N’est-ce pas là notre rêve, n’est-ce pas là celui de tous les amants du beau sous toutes ses formes, du beau séraphique que Luini a mis dans le mariage de la Vierge, sa belle fresque de Sarono, du beau que Rubens a trouvé pour sa mêlée de la bataille du Thermodon, du beau que cinq siècles élaborent aux cathédrales de Séville et de Milan, du beau des Sarrasins à Grenade, du beau de Louis XIV à Versailles, du beau des Alpes et du beau de la Limagne ?

De cette propriété qui n’a rien de trop princier ni rien de trop financier, mais où le prince et le fermier-général ont demeuré, ce qui sert à l’expliquer, dépendent deux mille hectares de bois, un parc de neuf cents arpents, le moulin, trois métairies, une immense ferme à Couches et des vignes, ce qui devrait engendrer un revenu de soixante-douze mille francs.

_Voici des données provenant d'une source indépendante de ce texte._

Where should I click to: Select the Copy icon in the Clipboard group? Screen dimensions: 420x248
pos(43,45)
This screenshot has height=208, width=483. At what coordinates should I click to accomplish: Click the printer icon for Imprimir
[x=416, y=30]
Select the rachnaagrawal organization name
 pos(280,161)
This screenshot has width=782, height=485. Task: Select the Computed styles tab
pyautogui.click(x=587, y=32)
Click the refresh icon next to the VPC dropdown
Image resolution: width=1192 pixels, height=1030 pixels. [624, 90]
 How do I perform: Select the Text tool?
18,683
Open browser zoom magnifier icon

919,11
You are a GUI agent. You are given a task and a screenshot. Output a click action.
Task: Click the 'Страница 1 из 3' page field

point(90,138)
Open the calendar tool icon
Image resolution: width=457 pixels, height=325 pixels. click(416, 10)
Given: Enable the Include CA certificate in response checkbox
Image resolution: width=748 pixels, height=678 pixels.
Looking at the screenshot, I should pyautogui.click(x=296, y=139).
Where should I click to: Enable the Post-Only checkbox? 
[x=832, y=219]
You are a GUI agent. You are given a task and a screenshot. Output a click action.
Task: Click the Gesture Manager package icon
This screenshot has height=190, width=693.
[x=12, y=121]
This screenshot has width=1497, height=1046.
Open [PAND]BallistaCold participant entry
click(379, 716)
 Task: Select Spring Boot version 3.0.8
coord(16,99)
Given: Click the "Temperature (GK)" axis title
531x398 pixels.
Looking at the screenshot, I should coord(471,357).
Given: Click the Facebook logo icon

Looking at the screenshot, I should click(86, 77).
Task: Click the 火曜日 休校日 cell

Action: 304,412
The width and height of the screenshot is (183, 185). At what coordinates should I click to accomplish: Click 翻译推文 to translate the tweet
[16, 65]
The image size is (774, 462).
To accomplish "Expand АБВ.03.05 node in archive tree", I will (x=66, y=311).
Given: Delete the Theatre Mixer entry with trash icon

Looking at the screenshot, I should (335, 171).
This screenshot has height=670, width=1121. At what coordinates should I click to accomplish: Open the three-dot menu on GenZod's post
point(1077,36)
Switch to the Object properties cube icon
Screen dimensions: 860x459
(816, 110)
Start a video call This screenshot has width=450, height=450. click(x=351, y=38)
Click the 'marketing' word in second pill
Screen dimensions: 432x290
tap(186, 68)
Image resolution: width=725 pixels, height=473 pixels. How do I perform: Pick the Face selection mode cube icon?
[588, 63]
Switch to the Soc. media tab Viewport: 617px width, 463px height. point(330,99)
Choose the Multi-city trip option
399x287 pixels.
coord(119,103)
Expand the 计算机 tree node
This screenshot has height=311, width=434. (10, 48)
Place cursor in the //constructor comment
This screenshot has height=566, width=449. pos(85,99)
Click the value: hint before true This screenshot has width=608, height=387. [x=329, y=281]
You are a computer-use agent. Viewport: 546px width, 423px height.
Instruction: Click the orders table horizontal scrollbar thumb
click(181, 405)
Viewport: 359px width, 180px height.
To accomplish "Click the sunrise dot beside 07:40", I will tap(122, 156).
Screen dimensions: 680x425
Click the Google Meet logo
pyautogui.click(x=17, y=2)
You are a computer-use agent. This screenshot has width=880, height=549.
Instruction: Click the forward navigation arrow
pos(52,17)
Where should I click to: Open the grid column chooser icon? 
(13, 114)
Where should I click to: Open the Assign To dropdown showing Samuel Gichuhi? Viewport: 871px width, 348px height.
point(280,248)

Voilà les Aigues, mon cher, où l’on m’attendait depuis deux ans, et où je suis en ce moment dans la chambre perse, destinée aux amis du cœur.

En haut du parc, vers Couches, sortent une douzaine de sources claires, limpides, venues du Morvan, qui se versent toutes dans l’étang, après avoir orné de leurs rubans liquides et les vallées du parc et ses magnifiques jardins. Le nom des Aigues vient de ces charmants cours d’eau. On a supprimé le mot vives, car dans les vieux titres, la terre s’appelle Aigues-Vives, contrepartie d’Aigues-Mortes. L’étang se décharge dans le cours d’eau de l’avenue, par un large canal droit bordé de saules pleureurs dans toute sa longueur. Ce canal, ainsi décoré, produit un effet délicieux. En y voguant assis sur un banc de la chaloupe, on se croit sous la nef d’une immense cathédrale, dont le chœur est figuré par les corps de logis qui se trouvent au bout. Si le soleil couchant jette sur le château ses tons orangés entrecoupés d’ombres, et allume le verre des croisées, il vous semble alors voir des vitraux flamboyants. Au bout du canal, on aperçoit un village, Blangy, soixante maisons environ, une église de France, c’est-à-dire une maison mal entretenue, ornée d’un clocher de bois soutenant un toit de tuiles cassées. On y distingue une maison bourgeoise et un presbytère. La commune est d’ailleurs assez vaste, elle se compose de deux cents autres feux épars auxquels cette bourgade sert de chef-lieu. Cette commune est, çà et là, coupée en petits jardins, les chemins sont marqués par des arbres à fruits. Les jardins, en vrais jardins de paysan, ont de tout : des fleurs, des ognons, des choux et des treilles, des groseilliers et beaucoup de fumier. Le village paraît naïf, il est rustique, il a cette simplicité parée que cherchent tant les peintres. Enfin, dans le lointain, on aperçoit la petite ville de Soulanges posée au bord d’un vaste étang comme une fabrique du lac de Thoune.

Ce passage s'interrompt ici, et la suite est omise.